Raccontare la Grande Guerra perché "la più grande stupidità criminale che l'umanità possa compiere" non si ripeta. Cento anni dopo il conflitto, Ermanno Olmi aveva scelto le trincee italiane sull'Altopiano di Asiago nel 1917 come ambientazione del suo ultimo film "Torneranno i prati". Il regista si è basato sui romanzi celebri ma soprattutto sui racconti di anonimi: "Io scoprivo cose che prima, anche su libri letti, non avevo considerato come importanti. Invece poi mi sono reso conto che le celebrazioni in genere non sono amiche della verità: ci sono canti, bandiere cerimonie, però tutto più che per ricordare sembra fatto per dimenticare".

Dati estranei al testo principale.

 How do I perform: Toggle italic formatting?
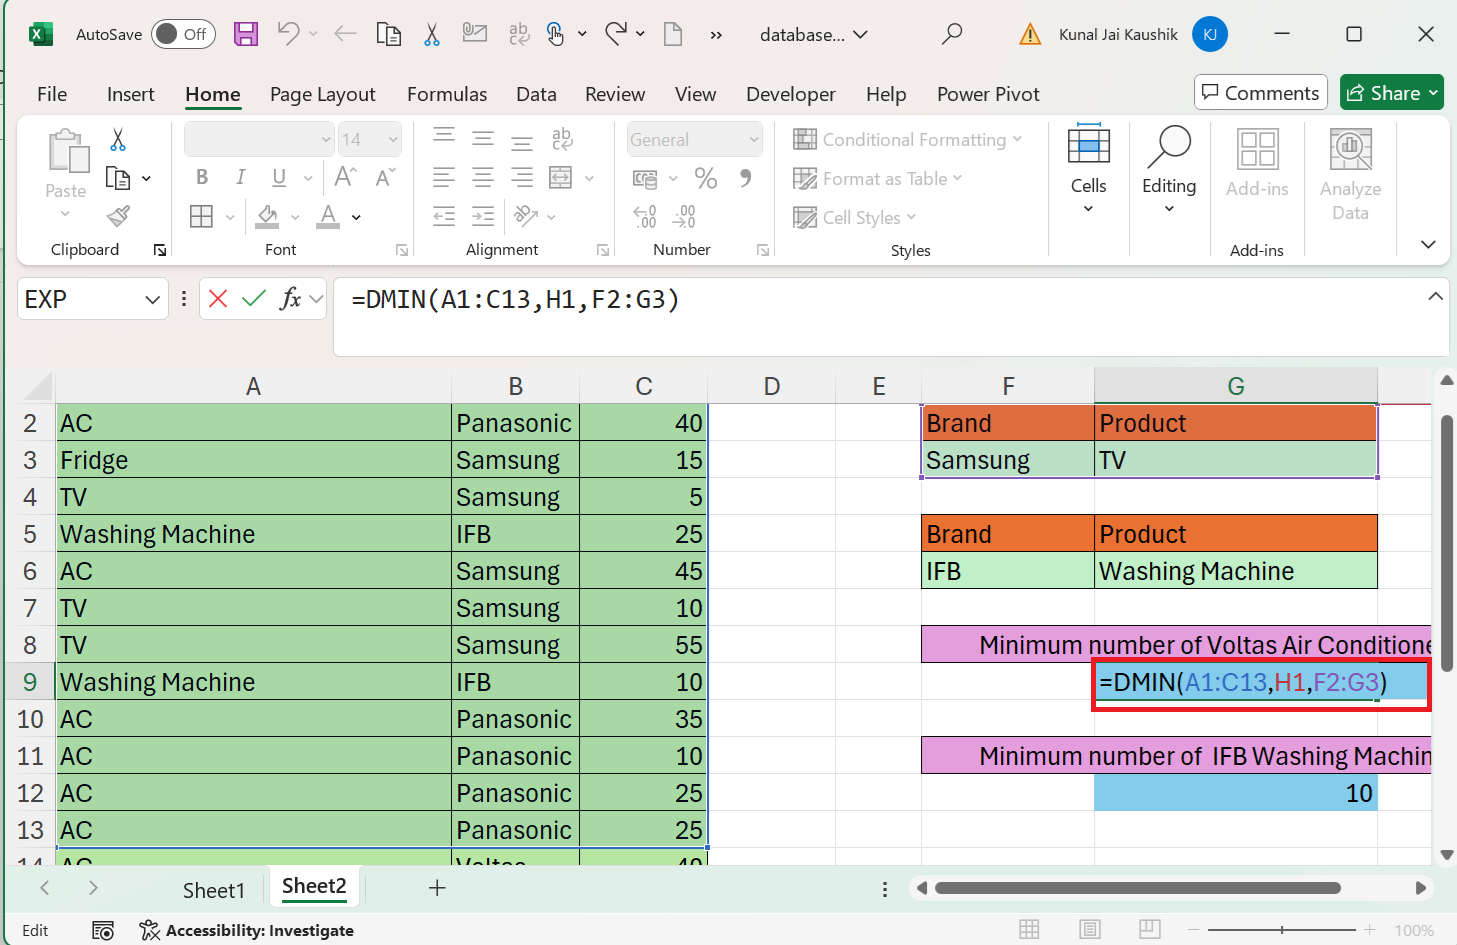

Il ricordo di bambino torna al padre, che andò al fronte: "Quella guerra che costituì per quei giovani un momento di grande sentimento patrio, ancora oggi mi commuove e mi fa dire che c'erano momenti di solidarietà che oggi nelle guerre globali non ci sono più. Proprio perché era una guerra combattuta dai poveri, dai miserabili dagli ultimi, tra loro si riconoscono uguali". Nel film, che si svolge nel corso di una notte, i personaggi non hanno un nome ma un ruolo: dall'ufficiale territoriale Claudio Santamaria al sergente, dalla vittima, al volontario. A un certo punto qualcuno disobbedisce a un ordine arrivato dall'alto. "La disobbedienza può essere un atto di eroicità richiesto a tutti i cittadini ma allora gli altri devono reagire, hanno il dovere di farlo perché il disobbediente è morto anche per loro". Nel titolo c'è un messaggio di speranza. "Torneranno i prati, torneranno e noi dovremo stare attenti perché non si facciano più ferite di trincee o buchi di bombardamenti".